In re Marsh

Dykman, J.:

Under and in pursuance of the provisions of chapter 888 of the Laws of 1869, Isaac M. Marsh, Richard Christopher and George M. Root were appointed commissioners to drain the lands within a certain district in the town of Southfield, in the county of Richmond. This law provided that if the commissioners could not agree with any person upon the compensation and damage for the lands taken, for making and maintaining forever the necessary ditches and channels, they should proceed to acquire title to the easement upon and across the land of such person in the manner, so far as the same is applicable, prescribed by the general railroad law of 1850, and the acts amending the same, and for the purpose of acquiring such easement, under the statute, the commissioners were given the powers granted to railroad corporations under the railroad law, so far as was necessary to acquire title to the easement, and no further.

Under this provision the commissioners presented a petition to the Supreme Court at Special Term, dated June 10th, 1875, in which they stated that in. the prosecution of the work of drainage it had become necessary to lay drains and channels for the passage of water over and upon the lands of various persons, and to obtain the easement for working suclrdrains and channels over these lands, and that, among others, it had become necessary to obtain such easement over and upon the several lots and premises described in the petition, and that the commissioners had been unable to agree with the owners of the lands upon the compensation and damages for making and maintaining such drains and channels. The petition then set out a particular description of the lands and premises upon which the easements were sought to be acquired, and prayed for the appointment of three commissioners to ascertain and appraise the compensation to be made to the owners or persons interested in the real estate, upon and across which the said drains or channels were to be laid,

*51After a delay of more than one year the court made an order upon this petition, appointing three disinterested and competent freeholders residing in the county of Richmond commissioners, in pursuance of the prayer thereof, to ascertain and appraise the compensation which ought to be made to the owners and persons interested in the lands mentioned and described in the petition. This appeal is from that order, and is brought and presented, on the ground that the petition does not set out the proceedings of the drainage commissioners previous to the presentation of the petition. The position of the appellants seems to be that the petition must allege the performance of every act or thing, necessary to be done by the commissioners under the law; that all these must be alleged as traversable facts, and must be proved as alleged.
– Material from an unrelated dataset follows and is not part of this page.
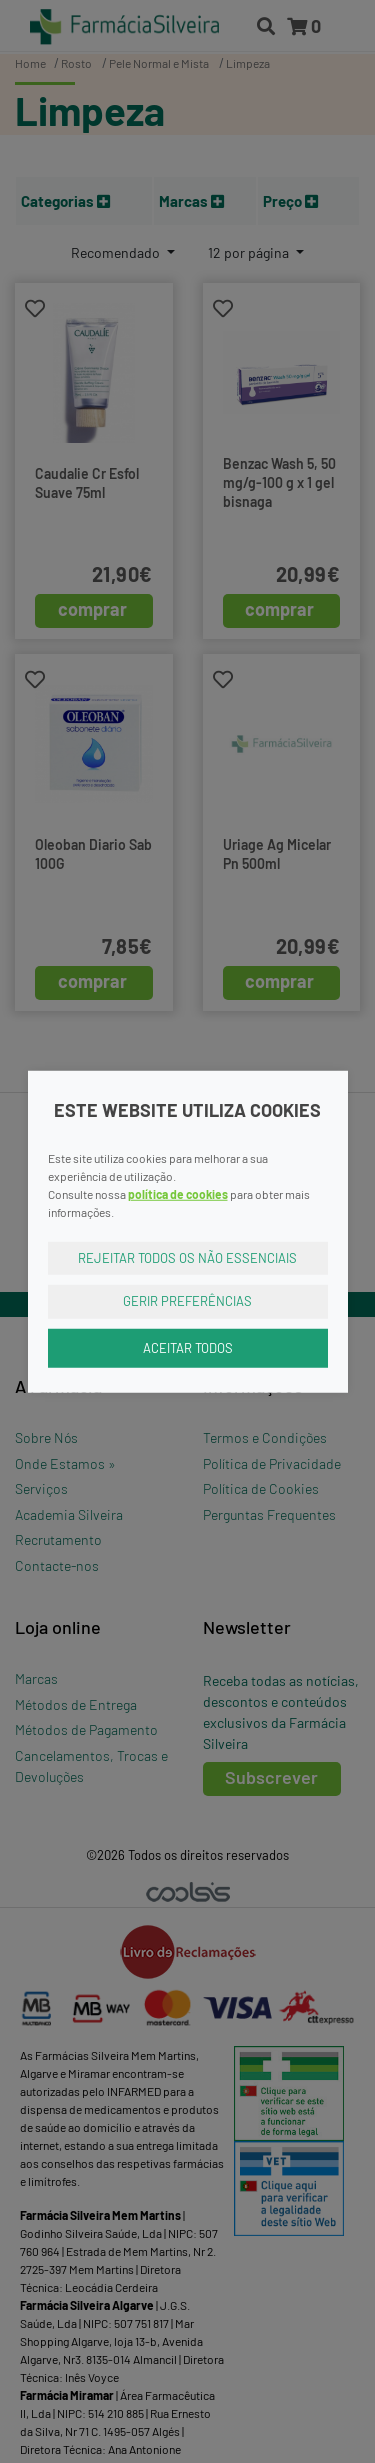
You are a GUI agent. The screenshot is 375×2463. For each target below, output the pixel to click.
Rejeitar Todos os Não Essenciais (187, 1257)
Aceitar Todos (188, 1347)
"We agree fully that every thing required to be done by these statutes, must be done strictly in accordance with their requirements. The right of eminent domain is a high prerogative right, to be exercised only by the sovereign power, either by a direct act or by the delegation of its power, and, when the power is delegated, it must plainly appear, and nothing must be taken by implication. "When the legislature provides that a private individual may be divested of his title to his property for public purposes in a particular way, the particular requirements must all be complied with, and the particular steps necessary must all be taken. Admitting all this, however, we do not see how the appellants are to derive any benefit from these rules. It is very true that many things are required by the statute to be done, before these commissioners can make an application to the court for the appointment of commissioners, to determine the compensation to be paid to the landowners ; but there is no requirement that all these things shall be stated in the petition for their appointment. So, many things are required to be done by a railroad company, before any application can be made to the courts for the appointment of commissioners to appraise the damages for the lands proposed to be taken. The petition is simply the foundation of the jurisdiction of the court to appoint the appraisers, and notice is required to be given of the time and place of its presentation to all persons whose estates or interests are to be affected by the proceedings, to the end that they may come in and show cause against granting the prayer of the *52petition, and disprove any of the facts alleged in it; they are not confined to disproving the facts alleged in the petition, but may show any cause against granting the prayer. If no cause is shown, then the prayer is granted, of course, not because the petition sets out every thing that has been done, but because no one shows any cause against granting the prayer, and the court assumes that there is none. The statute throws the burden of proof upon the objector; cause must be shown against granting the prayer. (Matter of New York Central and Hudson River Railroad Company, 5 Hun, 86.)

In this case, no cause was shown at all. The petition was presented, with proof of service, on all persons interested. No cause was shown, and the prayer of the petition was granted. The court could do nothing less. The land-owners might have appeared at the presentation of the petition and shown any failure to comply with the requirements of the law, either in respect to the matters stated in the petition or otherwise, and then the court would have refused to make the appointment until the law had been fulfilled. Not having done so, this appeal presents nothing to be corrected by this court, and the order appealed from must be affirmed, with costs and disbursements.

Barnard, P. J., concurred. Gtlbert, J., not sitting.

Order affirmed, with costs and disbursements.